例えば、会計学の教科書においては、財務会計は外部会計であり、投資家等をはじめとする内外のステークホルダーが財務会計情報を活用する。その一方で、管理会計は内部会計であり、企業内部の経営管理者が活用すると整理されています。そこで、今回はこの点について考えてみましょう。
実は、財務会計=外部会計、管理会計=内部会計という整理は、1960年代のある時期までは米国でも確固としたものではありませんでした。
1960年代のある時期というのは、具体的には1966年の米国会計学会によるASOBAT公表をいいます。それまでは、例えば、管理会計には内部会計以外のものも広く含まれるとする意見もありました。
また、財務会計=外部会計、管理会計=内部会計という整理が一般化した以降においても、合併等にみられるように、管理会計には外部環境に働きかけるという役割もあることから、管理会計の概念を拡張すべきという主張がなされたこともありました。
もっとも、企業の場合には管理会計情報は機微にわたる情報である可能性が高いことから、これをオープンにした場合には悩ましい問題も生じることになります。これに対して、行政の場合には、機微にわたる情報もないではないですが、全体から見ればそれほど多くはありません。このため、行政における取り扱いに関しては、小林麻里・早稲田大学教授(前会計検査院長)が述べられている(大塚・黒川『体系現代会計学9巻』中央経済,2012,p.54)ように、行政の場合には管理会計は財務会計とともにオープンシステムとして機能することが重要であるとする有力な意見もあります。

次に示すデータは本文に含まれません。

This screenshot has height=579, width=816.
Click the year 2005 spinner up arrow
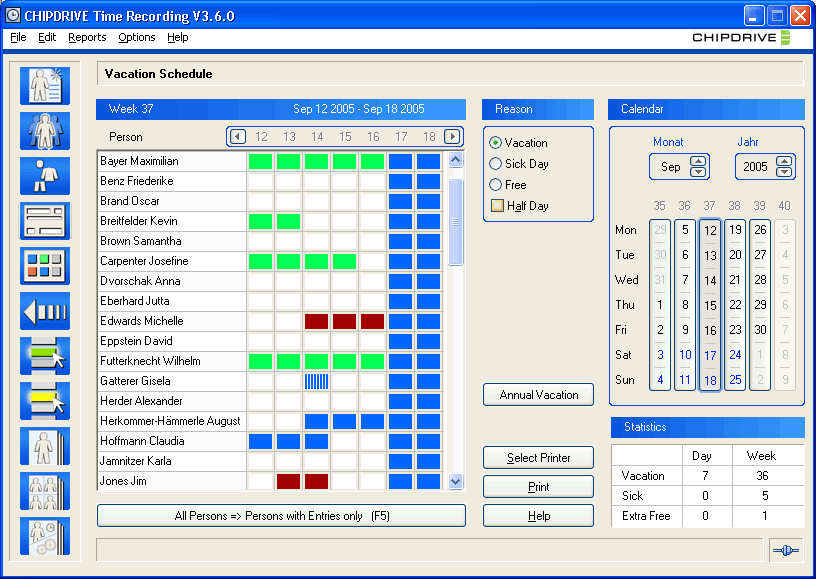786,162
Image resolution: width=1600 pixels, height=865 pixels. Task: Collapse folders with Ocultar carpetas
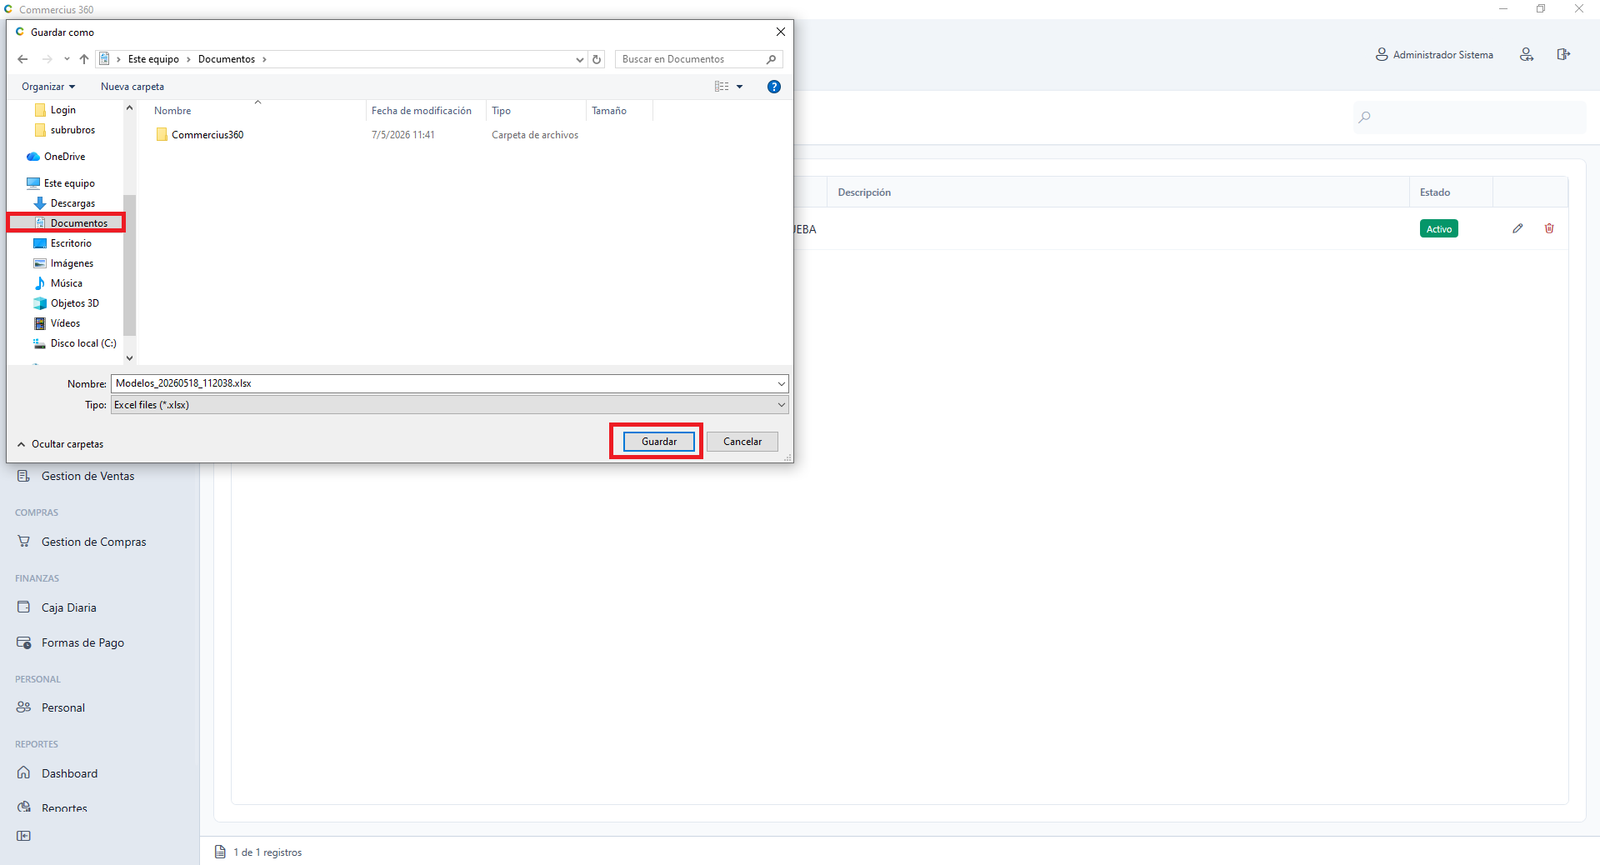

管理人としては、教科書にケンカを売ろうとしている、そんな大それたことをしようとしているわけではありません。ただ、行政管理会計の役割や機能を考えるにあたって、外部環境とのかかわりを考慮に入れることができれば、例えば、行政に対する納税者の信頼などの観点で、行政管理会計の検討の方向性に大きな可能性を見出せると考えているところです。